Sarkozy and Merkel are expected to take their ideas to the EU summit on Friday that is being seen as crucial for the single currency. Germany favours strict EU central control while France wishes to preserve more national sovereignty.
Meanwhile, two badly-hit Euro zone countries, Italy and Ireland, are preparing tighter austerity measures.
In Italy, Prime Minister Mario Monti is due to seek approval for his government's plans in parliament. Taxes on the assets of the wealthy will go up, as will pension ages. There will be a major drive to tackle tax evasion.
And Irish Prime Minister Enda Kenny has said the population must prepare for a tough budget this week. Public spending will be cut by 2.2bn Euros a year and taxes raised by 1.5bn Euros, with VAT increasing to 23%.
With financial markets putting pressure on some of the Euro zone's largest - and most highly indebted - nations, Mr Sarkozy said the stakes were high.
What will remain of Europe if the Euro disappears? he asked. Nothing.
France and Germany must play a key role to ensure a zone of stability, he said last week. We must confront those who doubt the stability of the euro and speculate on its break-up with total solidarity.
Mrs Merkel has promised concrete steps towards a fiscal union - in effect close integration of the tax-and-spend polices of individual Euro zone countries, with Brussels imposing penalties on members that break the rules.
We need budget discipline and an effective crisis management mechanism, she said. So we need to change the treaties or create new treaties.
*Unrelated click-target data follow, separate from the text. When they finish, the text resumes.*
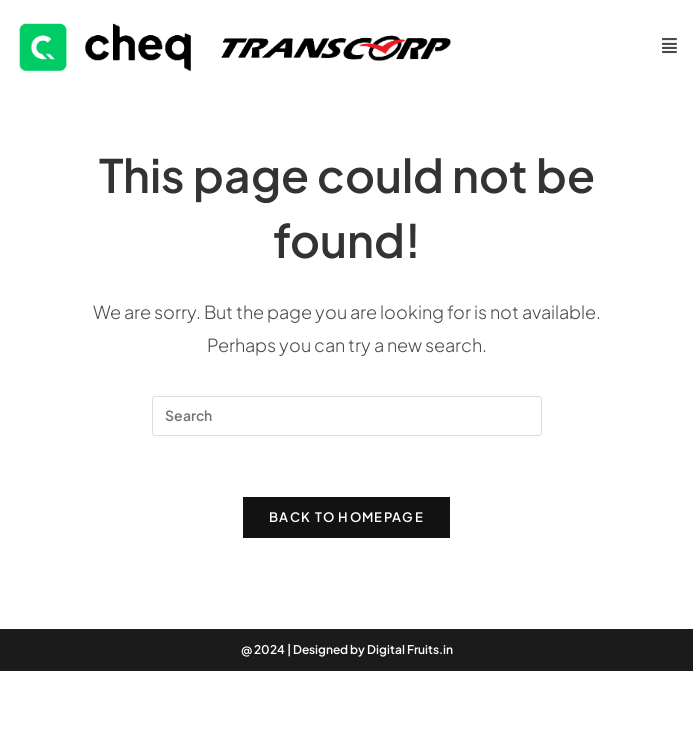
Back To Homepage (346, 517)
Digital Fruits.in (410, 649)
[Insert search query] (347, 416)
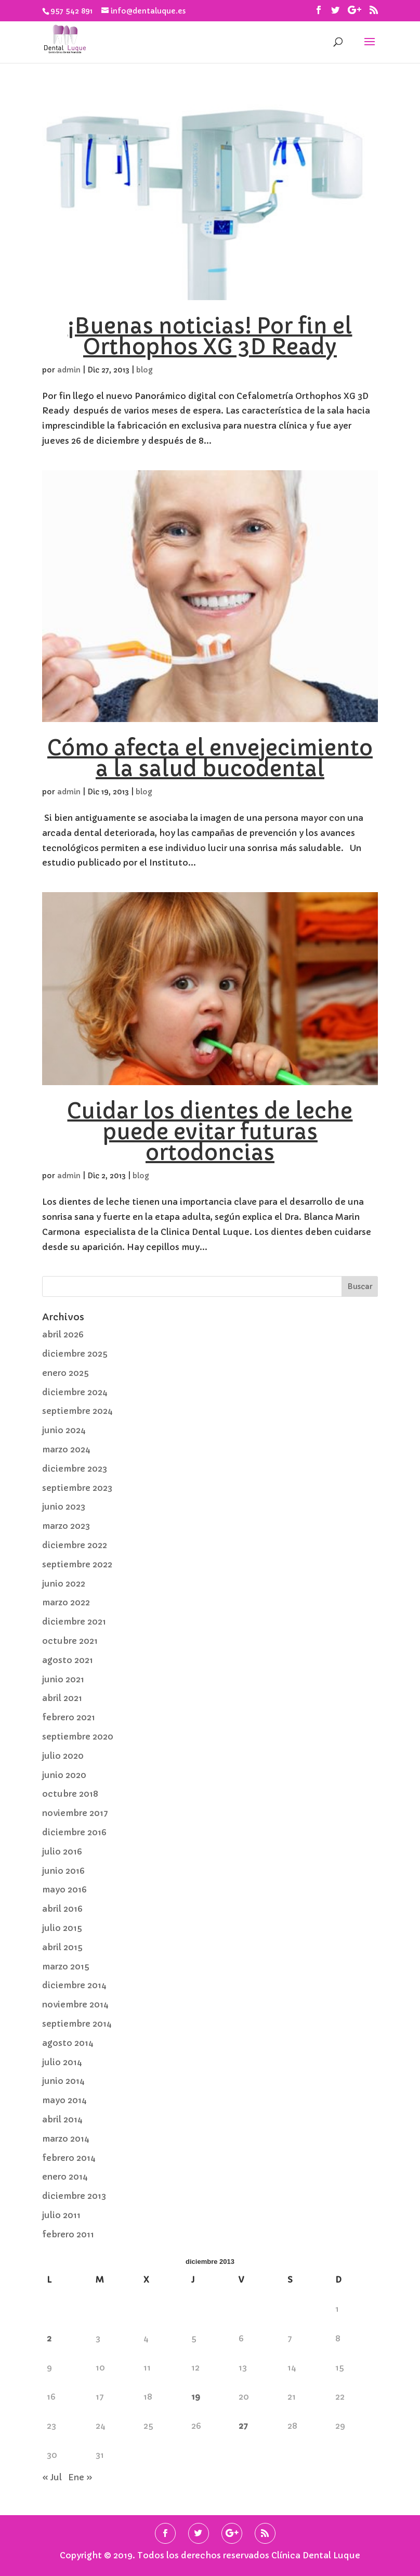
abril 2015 (62, 1947)
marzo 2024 (66, 1449)
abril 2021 (62, 1698)
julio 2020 (63, 1755)
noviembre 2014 (75, 2004)
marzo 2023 (66, 1526)
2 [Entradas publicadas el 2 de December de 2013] (49, 2338)
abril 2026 (63, 1334)
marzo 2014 (65, 2138)
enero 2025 (65, 1373)
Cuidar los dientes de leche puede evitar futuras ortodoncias (209, 1132)
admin (69, 370)
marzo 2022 (66, 1602)
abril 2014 (62, 2119)
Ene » (80, 2477)
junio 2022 (63, 1583)
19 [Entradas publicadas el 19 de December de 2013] (195, 2396)
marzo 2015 (65, 1966)
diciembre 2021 (74, 1621)
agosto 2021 (67, 1660)
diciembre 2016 (74, 1832)
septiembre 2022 (77, 1564)
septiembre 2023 (77, 1488)
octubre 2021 (70, 1640)
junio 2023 (63, 1506)
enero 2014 (65, 2176)
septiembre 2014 (77, 2023)
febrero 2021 (68, 1717)
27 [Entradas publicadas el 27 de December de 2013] (243, 2425)
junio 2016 (63, 1870)
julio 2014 (62, 2062)
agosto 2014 (68, 2043)
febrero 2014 (69, 2158)
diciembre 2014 (74, 1985)
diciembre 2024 (75, 1392)
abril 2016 (62, 1908)
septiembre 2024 (77, 1411)
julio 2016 (62, 1851)
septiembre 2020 (77, 1736)
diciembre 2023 (74, 1468)
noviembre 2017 (75, 1813)
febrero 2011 (68, 2234)
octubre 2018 (70, 1793)
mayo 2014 (64, 2100)
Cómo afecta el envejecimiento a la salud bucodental (210, 758)
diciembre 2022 (74, 1545)
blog (144, 370)
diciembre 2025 (75, 1353)
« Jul (52, 2477)
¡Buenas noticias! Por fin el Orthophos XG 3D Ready (210, 336)
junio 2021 (63, 1679)
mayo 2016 (64, 1889)
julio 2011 (61, 2215)
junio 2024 (64, 1430)
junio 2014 (63, 2081)
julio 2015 (62, 1928)
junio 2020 (64, 1775)
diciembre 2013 (74, 2196)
Mr Sarkozy faces an election early next year and is under pressure not to cede sovereignty to unelected officials in Brussels.
Merkel and Mr Sarkozy have been working so closely in recent weeks that commentators have taken to calling the two Merkozy.
Treaty change could take many months, but the hope is that a strong, unified expression of intent on Friday could reassure markets enough to lower borrowing costs for Italy, Spain and other countries with high debt and spluttering economies.
If governments can not pay their debts - if they default - the resulting shock could bring down the banks that lend to them and create another global economic crash.
US Treasury Secretary Timothy Geithner's presence in Europe this week for several meetings with leaders is a measure of US concern that Europe's woes could spread beyond the continent.
On Thursday the ECB holds its monthly policy meeting. It has come under pressure to do more to ease Europe's debt crisis but has ruled out the idea of Euro bonds backed by all Euro zone members.
Germany is against the notion as is the ECB itself because such a move could lessen pressure on governments to control their spending. However, ECB head Mario Draghi has hinted that the bank could take more aggressive action to help governments.
The ECB has been buying modest amounts of government bonds on the secondary market but could step that up, which would stabilise or lower borrowing costs.